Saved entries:
────────────────
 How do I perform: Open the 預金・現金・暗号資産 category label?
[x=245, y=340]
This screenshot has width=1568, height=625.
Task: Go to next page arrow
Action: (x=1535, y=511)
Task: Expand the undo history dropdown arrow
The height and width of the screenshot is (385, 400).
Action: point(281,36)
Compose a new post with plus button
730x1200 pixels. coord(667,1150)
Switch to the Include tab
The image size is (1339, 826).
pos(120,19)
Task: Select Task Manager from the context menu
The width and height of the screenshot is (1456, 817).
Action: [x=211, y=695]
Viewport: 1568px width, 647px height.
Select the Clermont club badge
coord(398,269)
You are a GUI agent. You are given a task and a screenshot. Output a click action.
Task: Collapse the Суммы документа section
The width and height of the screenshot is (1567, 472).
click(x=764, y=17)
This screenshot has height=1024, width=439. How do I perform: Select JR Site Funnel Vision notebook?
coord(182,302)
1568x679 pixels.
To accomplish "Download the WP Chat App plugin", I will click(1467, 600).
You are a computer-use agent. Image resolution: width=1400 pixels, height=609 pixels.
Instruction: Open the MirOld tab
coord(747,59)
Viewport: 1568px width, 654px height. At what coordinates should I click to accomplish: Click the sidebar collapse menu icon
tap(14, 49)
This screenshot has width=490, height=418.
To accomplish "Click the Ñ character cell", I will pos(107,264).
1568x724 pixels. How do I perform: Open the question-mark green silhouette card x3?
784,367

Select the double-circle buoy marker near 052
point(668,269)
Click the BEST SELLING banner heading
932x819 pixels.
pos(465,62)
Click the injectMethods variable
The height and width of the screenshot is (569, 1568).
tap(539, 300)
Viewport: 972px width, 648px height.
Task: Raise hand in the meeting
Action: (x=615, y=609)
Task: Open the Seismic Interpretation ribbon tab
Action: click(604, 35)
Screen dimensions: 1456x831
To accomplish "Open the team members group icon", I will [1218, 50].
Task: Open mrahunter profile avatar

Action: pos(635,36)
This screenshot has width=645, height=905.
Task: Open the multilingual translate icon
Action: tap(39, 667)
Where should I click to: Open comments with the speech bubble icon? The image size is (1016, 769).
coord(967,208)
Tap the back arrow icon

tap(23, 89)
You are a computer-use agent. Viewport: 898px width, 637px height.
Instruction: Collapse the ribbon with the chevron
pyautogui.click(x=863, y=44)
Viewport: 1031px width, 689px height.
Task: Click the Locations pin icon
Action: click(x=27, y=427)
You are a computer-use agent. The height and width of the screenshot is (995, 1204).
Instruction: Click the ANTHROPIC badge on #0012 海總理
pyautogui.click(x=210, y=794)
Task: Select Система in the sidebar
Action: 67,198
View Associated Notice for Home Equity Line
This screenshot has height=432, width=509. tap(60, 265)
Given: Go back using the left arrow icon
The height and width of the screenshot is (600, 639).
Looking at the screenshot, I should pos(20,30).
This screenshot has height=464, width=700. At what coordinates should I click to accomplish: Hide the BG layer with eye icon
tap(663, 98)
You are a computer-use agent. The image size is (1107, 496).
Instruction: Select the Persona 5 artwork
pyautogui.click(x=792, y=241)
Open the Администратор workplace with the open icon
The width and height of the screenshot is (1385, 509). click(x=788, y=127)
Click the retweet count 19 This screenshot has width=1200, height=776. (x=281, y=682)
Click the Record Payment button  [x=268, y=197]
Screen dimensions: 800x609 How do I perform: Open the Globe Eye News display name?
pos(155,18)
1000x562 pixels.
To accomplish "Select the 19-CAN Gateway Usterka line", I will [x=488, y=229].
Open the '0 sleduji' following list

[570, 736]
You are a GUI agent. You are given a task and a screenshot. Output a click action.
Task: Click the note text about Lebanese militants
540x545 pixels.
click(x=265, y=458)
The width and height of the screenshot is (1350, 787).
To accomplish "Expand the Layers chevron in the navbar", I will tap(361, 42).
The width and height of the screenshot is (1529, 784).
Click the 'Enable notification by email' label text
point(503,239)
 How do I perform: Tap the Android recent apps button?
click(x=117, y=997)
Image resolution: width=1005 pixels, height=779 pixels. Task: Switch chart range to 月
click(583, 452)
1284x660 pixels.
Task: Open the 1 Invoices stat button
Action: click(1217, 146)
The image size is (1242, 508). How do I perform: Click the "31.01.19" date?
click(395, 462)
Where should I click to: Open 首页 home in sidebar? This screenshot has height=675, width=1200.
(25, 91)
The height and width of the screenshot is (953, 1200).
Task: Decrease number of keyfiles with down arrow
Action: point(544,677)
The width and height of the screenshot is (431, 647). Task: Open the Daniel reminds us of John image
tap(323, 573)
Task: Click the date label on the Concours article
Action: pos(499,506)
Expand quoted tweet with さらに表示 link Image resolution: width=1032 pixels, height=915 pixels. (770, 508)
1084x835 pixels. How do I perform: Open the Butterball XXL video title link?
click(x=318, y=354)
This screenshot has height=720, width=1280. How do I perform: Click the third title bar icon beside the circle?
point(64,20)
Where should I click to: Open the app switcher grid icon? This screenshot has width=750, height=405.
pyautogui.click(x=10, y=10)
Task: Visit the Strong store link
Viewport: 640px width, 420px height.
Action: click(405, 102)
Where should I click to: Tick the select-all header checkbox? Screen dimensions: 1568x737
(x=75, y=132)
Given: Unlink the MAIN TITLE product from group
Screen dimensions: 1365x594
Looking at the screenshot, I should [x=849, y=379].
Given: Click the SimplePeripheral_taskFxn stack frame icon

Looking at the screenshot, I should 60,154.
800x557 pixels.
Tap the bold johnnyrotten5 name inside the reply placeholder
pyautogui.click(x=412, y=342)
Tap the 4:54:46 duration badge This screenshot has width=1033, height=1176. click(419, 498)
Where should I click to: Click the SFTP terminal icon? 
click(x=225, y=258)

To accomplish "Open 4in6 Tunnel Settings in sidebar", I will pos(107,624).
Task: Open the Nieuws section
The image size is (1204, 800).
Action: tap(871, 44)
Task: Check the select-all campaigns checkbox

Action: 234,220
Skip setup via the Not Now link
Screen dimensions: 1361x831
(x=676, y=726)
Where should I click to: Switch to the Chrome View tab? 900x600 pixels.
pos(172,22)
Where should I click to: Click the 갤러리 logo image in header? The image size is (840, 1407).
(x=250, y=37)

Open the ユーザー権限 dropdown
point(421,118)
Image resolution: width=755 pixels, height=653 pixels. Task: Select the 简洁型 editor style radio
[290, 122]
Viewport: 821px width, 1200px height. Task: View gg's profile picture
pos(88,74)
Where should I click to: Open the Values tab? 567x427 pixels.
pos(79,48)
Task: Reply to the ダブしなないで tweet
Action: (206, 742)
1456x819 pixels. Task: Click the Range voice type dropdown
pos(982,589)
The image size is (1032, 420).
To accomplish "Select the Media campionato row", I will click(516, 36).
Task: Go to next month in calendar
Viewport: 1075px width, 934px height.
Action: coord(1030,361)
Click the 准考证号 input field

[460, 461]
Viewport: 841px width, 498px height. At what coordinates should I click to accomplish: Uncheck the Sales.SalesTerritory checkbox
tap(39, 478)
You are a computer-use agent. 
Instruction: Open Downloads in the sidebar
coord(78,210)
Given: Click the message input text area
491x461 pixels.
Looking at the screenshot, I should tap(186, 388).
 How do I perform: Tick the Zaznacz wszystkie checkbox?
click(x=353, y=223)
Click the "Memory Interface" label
────────────────
■ Brief ■
The required answer is the complete data, repeated exactly.

■ Result of the task ■
 How do I perform: Open the 預金・現金・暗号資産 category label?
[x=245, y=340]
This screenshot has width=1568, height=625.
Task: Go to next page arrow
Action: (x=1535, y=511)
Task: Expand the undo history dropdown arrow
The height and width of the screenshot is (385, 400).
Action: point(281,36)
Compose a new post with plus button
730x1200 pixels. coord(667,1150)
Switch to the Include tab
The image size is (1339, 826).
pos(120,19)
Task: Select Task Manager from the context menu
The width and height of the screenshot is (1456, 817).
Action: [x=211, y=695]
Viewport: 1568px width, 647px height.
Select the Clermont club badge
coord(398,269)
You are a GUI agent. You are given a task and a screenshot. Output a click action.
Task: Collapse the Суммы документа section
The width and height of the screenshot is (1567, 472).
click(x=764, y=17)
This screenshot has height=1024, width=439. How do I perform: Select JR Site Funnel Vision notebook?
coord(182,302)
1568x679 pixels.
To accomplish "Download the WP Chat App plugin", I will click(1467, 600).
You are a computer-use agent. Image resolution: width=1400 pixels, height=609 pixels.
Instruction: Open the MirOld tab
coord(747,59)
Viewport: 1568px width, 654px height. At what coordinates should I click to accomplish: Click the sidebar collapse menu icon
tap(14, 49)
This screenshot has width=490, height=418.
To accomplish "Click the Ñ character cell", I will pos(107,264).
1568x724 pixels. How do I perform: Open the question-mark green silhouette card x3?
784,367

Select the double-circle buoy marker near 052
point(668,269)
Click the BEST SELLING banner heading
932x819 pixels.
pos(465,62)
Click the injectMethods variable
The height and width of the screenshot is (569, 1568).
tap(539, 300)
Viewport: 972px width, 648px height.
Task: Raise hand in the meeting
Action: (x=615, y=609)
Task: Open the Seismic Interpretation ribbon tab
Action: click(604, 35)
Screen dimensions: 1456x831
To accomplish "Open the team members group icon", I will [1218, 50].
Task: Open mrahunter profile avatar

Action: pos(635,36)
This screenshot has width=645, height=905.
Task: Open the multilingual translate icon
Action: tap(39, 667)
Where should I click to: Open comments with the speech bubble icon? The image size is (1016, 769).
coord(967,208)
Tap the back arrow icon

tap(23, 89)
You are a computer-use agent. Viewport: 898px width, 637px height.
Instruction: Collapse the ribbon with the chevron
pyautogui.click(x=863, y=44)
Viewport: 1031px width, 689px height.
Task: Click the Locations pin icon
Action: click(x=27, y=427)
You are a computer-use agent. The height and width of the screenshot is (995, 1204).
Instruction: Click the ANTHROPIC badge on #0012 海總理
pyautogui.click(x=210, y=794)
Task: Select Система in the sidebar
Action: 67,198
View Associated Notice for Home Equity Line
This screenshot has height=432, width=509. tap(60, 265)
Given: Go back using the left arrow icon
The height and width of the screenshot is (600, 639).
Looking at the screenshot, I should pos(20,30).
This screenshot has height=464, width=700. At what coordinates should I click to accomplish: Hide the BG layer with eye icon
tap(663, 98)
You are a computer-use agent. The image size is (1107, 496).
Instruction: Select the Persona 5 artwork
pyautogui.click(x=792, y=241)
Open the Администратор workplace with the open icon
The width and height of the screenshot is (1385, 509). click(x=788, y=127)
Click the retweet count 19 This screenshot has width=1200, height=776. (x=281, y=682)
Click the Record Payment button  [x=268, y=197]
Screen dimensions: 800x609 How do I perform: Open the Globe Eye News display name?
pos(155,18)
1000x562 pixels.
To accomplish "Select the 19-CAN Gateway Usterka line", I will [x=488, y=229].
Open the '0 sleduji' following list

[570, 736]
You are a GUI agent. You are given a task and a screenshot. Output a click action.
Task: Click the note text about Lebanese militants
540x545 pixels.
click(x=265, y=458)
The width and height of the screenshot is (1350, 787).
To accomplish "Expand the Layers chevron in the navbar", I will tap(361, 42).
The width and height of the screenshot is (1529, 784).
Click the 'Enable notification by email' label text
point(503,239)
 How do I perform: Tap the Android recent apps button?
click(x=117, y=997)
Image resolution: width=1005 pixels, height=779 pixels. Task: Switch chart range to 月
click(583, 452)
1284x660 pixels.
Task: Open the 1 Invoices stat button
Action: click(1217, 146)
The image size is (1242, 508). How do I perform: Click the "31.01.19" date?
click(395, 462)
Where should I click to: Open 首页 home in sidebar? This screenshot has height=675, width=1200.
(25, 91)
The height and width of the screenshot is (953, 1200).
Task: Decrease number of keyfiles with down arrow
Action: point(544,677)
The width and height of the screenshot is (431, 647). Task: Open the Daniel reminds us of John image
tap(323, 573)
Task: Click the date label on the Concours article
Action: pos(499,506)
Expand quoted tweet with さらに表示 link Image resolution: width=1032 pixels, height=915 pixels. (770, 508)
1084x835 pixels. How do I perform: Open the Butterball XXL video title link?
click(x=318, y=354)
This screenshot has height=720, width=1280. How do I perform: Click the third title bar icon beside the circle?
point(64,20)
Where should I click to: Open the app switcher grid icon? This screenshot has width=750, height=405.
pyautogui.click(x=10, y=10)
Task: Visit the Strong store link
Viewport: 640px width, 420px height.
Action: click(405, 102)
Where should I click to: Tick the select-all header checkbox? Screen dimensions: 1568x737
(x=75, y=132)
Given: Unlink the MAIN TITLE product from group
Screen dimensions: 1365x594
Looking at the screenshot, I should [x=849, y=379].
Given: Click the SimplePeripheral_taskFxn stack frame icon

Looking at the screenshot, I should 60,154.
800x557 pixels.
Tap the bold johnnyrotten5 name inside the reply placeholder
pyautogui.click(x=412, y=342)
Tap the 4:54:46 duration badge This screenshot has width=1033, height=1176. click(419, 498)
Where should I click to: Click the SFTP terminal icon? 
click(x=225, y=258)

To accomplish "Open 4in6 Tunnel Settings in sidebar", I will pos(107,624).
Task: Open the Nieuws section
The image size is (1204, 800).
Action: tap(871, 44)
Task: Check the select-all campaigns checkbox

Action: 234,220
Skip setup via the Not Now link
Screen dimensions: 1361x831
(x=676, y=726)
Where should I click to: Switch to the Chrome View tab? 900x600 pixels.
pos(172,22)
Where should I click to: Click the 갤러리 logo image in header? The image size is (840, 1407).
(x=250, y=37)

Open the ユーザー権限 dropdown
point(421,118)
Image resolution: width=755 pixels, height=653 pixels. Task: Select the 简洁型 editor style radio
[290, 122]
Viewport: 821px width, 1200px height. Task: View gg's profile picture
pos(88,74)
Where should I click to: Open the Values tab? 567x427 pixels.
pos(79,48)
Task: Reply to the ダブしなないで tweet
Action: (206, 742)
1456x819 pixels. Task: Click the Range voice type dropdown
pos(982,589)
The image size is (1032, 420).
To accomplish "Select the Media campionato row", I will click(516, 36).
Task: Go to next month in calendar
Viewport: 1075px width, 934px height.
Action: coord(1030,361)
Click the 准考证号 input field

[460, 461]
Viewport: 841px width, 498px height. At what coordinates should I click to accomplish: Uncheck the Sales.SalesTerritory checkbox
tap(39, 478)
You are a computer-use agent. 
Instruction: Open Downloads in the sidebar
coord(78,210)
Given: Click the message input text area
491x461 pixels.
Looking at the screenshot, I should tap(186, 388).
 How do I perform: Tick the Zaznacz wszystkie checkbox?
click(x=353, y=223)
Click the "Memory Interface" label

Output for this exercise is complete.